Saturday, December 10, 2005

looking down from up high

Today didn't start off so great. My mouth was really hurting from recently having all four wisdom teeth removed and then once I got to work things just seemed to go downhill from there. It all comes back to perspective though I think. Do I have a right to be in a bad mood? In seeing everyone else in the world and seeing what they're dealing with? Maybe, maybe not. I'm not really sure. In light of everything going on around me, is it fitting for me to be in a bad mood just because immediate circumstances seem to give me permission. Doesn't seem right. Yet I subject myself to it over and over again. I look down at everything around me from my narrow steeple of self-righteousness and because I'm blinded into thinking I'm so good, everything around me looks horrible, spoiling my perfect little world that I convince myself I live in. To see myself as I truly am would be scary. Yet I need to let others see that too. Sometimes I just want to keep going with my seemingly perfect, self-righteous world, because at times it seems easier. But it's not worth it.

1 comment:

Unknown said...

Nessa,

I ran across your comment when you ran across Courtnay's blog and posted a comment. I have a daughter Pamela who is 20 and blogs a lot.

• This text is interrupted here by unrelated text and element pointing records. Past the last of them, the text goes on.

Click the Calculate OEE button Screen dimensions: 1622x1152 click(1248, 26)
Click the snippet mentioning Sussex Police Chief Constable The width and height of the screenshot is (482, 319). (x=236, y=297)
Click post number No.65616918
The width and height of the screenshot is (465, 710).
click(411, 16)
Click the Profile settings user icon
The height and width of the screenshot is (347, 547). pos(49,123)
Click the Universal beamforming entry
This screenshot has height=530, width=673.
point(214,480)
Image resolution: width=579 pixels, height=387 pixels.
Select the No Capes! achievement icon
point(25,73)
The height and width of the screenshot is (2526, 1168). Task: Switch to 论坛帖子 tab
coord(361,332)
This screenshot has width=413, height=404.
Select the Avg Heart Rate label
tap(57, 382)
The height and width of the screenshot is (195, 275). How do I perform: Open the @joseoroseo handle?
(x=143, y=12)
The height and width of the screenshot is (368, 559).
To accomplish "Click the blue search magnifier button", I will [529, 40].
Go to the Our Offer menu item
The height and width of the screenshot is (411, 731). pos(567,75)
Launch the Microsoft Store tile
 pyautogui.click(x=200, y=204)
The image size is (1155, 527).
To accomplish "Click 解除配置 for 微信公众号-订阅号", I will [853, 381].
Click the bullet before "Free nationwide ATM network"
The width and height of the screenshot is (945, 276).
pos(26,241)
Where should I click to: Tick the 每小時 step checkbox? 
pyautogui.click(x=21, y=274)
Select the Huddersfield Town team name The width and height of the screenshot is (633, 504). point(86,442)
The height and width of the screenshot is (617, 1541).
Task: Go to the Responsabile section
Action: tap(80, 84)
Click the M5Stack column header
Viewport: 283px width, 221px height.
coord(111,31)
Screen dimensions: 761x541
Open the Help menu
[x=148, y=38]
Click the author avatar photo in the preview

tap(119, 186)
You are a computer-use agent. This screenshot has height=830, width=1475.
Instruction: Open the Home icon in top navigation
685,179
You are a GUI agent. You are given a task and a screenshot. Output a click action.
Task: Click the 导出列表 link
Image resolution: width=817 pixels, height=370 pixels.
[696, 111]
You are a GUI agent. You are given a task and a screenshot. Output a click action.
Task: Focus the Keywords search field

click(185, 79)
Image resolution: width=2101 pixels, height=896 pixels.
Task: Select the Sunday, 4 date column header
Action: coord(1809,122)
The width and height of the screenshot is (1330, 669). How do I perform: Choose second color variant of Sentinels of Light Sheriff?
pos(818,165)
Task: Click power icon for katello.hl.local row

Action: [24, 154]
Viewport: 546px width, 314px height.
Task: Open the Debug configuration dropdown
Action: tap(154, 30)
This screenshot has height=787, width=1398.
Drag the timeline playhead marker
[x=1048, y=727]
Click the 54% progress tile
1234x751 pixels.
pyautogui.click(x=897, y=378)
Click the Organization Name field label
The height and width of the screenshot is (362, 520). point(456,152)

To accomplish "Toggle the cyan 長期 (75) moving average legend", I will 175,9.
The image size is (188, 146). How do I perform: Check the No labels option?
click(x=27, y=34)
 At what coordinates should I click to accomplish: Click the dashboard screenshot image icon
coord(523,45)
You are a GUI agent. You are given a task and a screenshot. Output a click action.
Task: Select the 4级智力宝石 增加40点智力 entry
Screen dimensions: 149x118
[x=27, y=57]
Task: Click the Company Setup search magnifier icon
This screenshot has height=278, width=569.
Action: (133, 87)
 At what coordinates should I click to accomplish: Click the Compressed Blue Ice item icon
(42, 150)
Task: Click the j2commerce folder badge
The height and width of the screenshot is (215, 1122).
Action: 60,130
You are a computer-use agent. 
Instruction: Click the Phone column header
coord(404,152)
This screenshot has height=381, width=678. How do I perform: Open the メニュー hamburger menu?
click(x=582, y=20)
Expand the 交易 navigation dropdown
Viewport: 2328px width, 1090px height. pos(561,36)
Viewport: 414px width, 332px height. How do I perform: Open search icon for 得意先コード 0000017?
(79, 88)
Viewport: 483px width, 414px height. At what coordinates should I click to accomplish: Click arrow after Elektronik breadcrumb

I wouldn't normally write to a young lady who probably doesn't even know who I am. But it just so happened that first I read your Narnia post (and loved it), and then I read this post.

You have asked us to join you in battle. We are in battle. Our enemy has wounded you (or is trying to) with a dart tossed your way about self righteousness and looking down on others.

I will speak from my own experience. When Satan or my own fallen self has shown me how unworthy I really am, there are times when I have been tempted to despair that God could truly save a wretch like me. Once God spoke powerfully to me that I was underestimating who He is if I thought He was incapable of saving me. I was literally embarrassed to think I had thought less of God than he deserves. So I purposed that every time I started to wonder if I was a hopeless case, I would remember that God is able!

God bless you! We don't really know each other, but I am pleased to know we are doing battle together.